La loi MURCEF dispose de l'obligation faite à l'établissement financier d'adresser à son client, dont le compte est insuffisamment provisionné, une lettre d'information préalable à rejet de chèque pour insuffisance de provision. En effet, faute de réapprovisionnement,la banque sera conduite à refuser les paiements, ce qui en ce cas déclenche une interdiction bancaire en application des articles L 131-73 et suivants du Code Monétaire et Financier.
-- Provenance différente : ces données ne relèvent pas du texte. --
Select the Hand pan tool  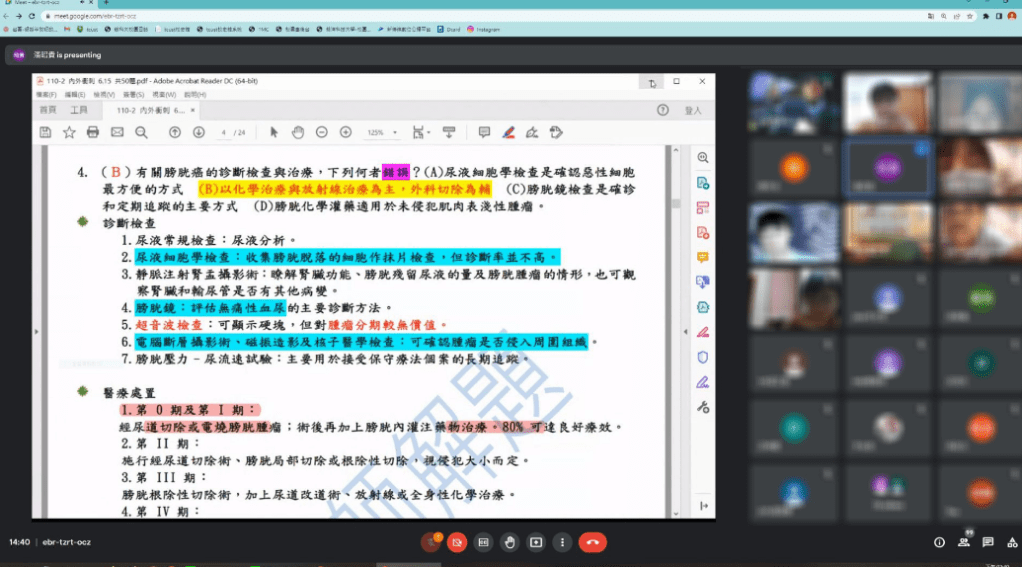tap(298, 132)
A défaut de régularisation du compte, la banque domiciliatrice adresse au débiteur une lettre en recommandé d'interdiction d'émettre des chèques pour une durée précisée dans le courrier. Elle détaille le numéro de compte, le numéro de chèque concerné par l'incident ainsi que le montant de la formule rejetée. Elle rappelle aussi les conditions d'exonération des pénalités dues si la régiularisation interviendra sous un délai de 2 mois.
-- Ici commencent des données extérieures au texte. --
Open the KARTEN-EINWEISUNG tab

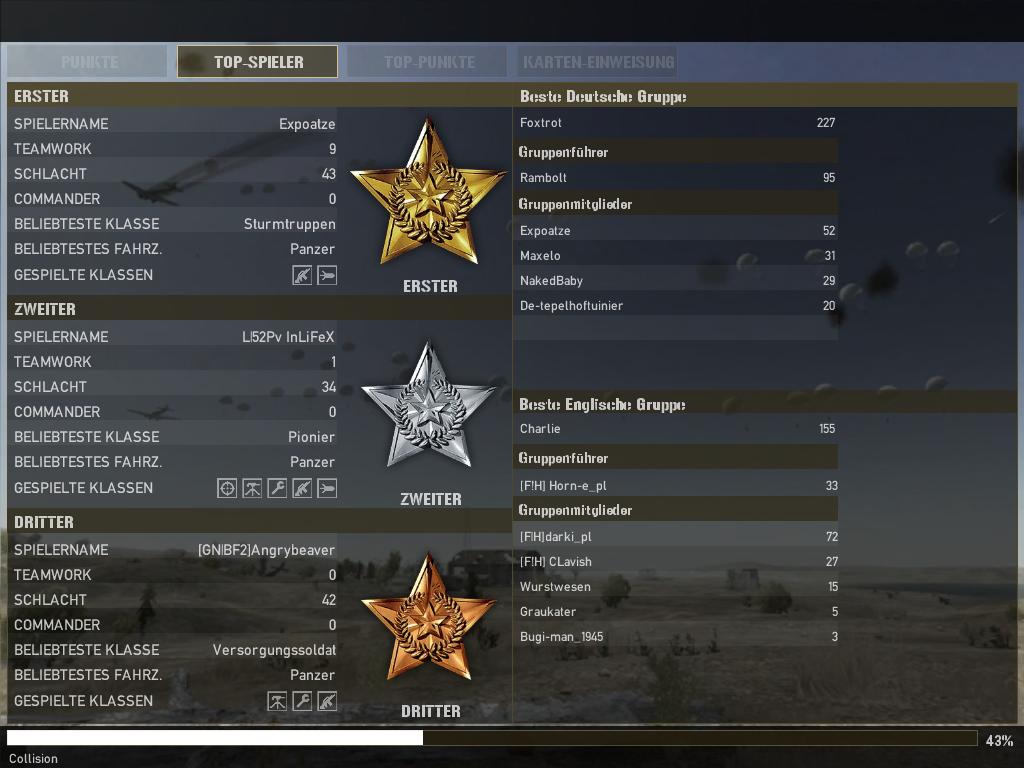click(x=598, y=62)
en tout état de cause, le débiteur pour régulariser sa situation et obtenir la levée de l'incident doit necéssairement retourner à la banque la lettre d'interdiction signée au verso par le détenteur du compte avec les modalités de règlement qu'il a utilisé ( somme réservée, paiement du chèque en représentation, chèque acquité par le bénéficiaire contre remise et décharge de paiement.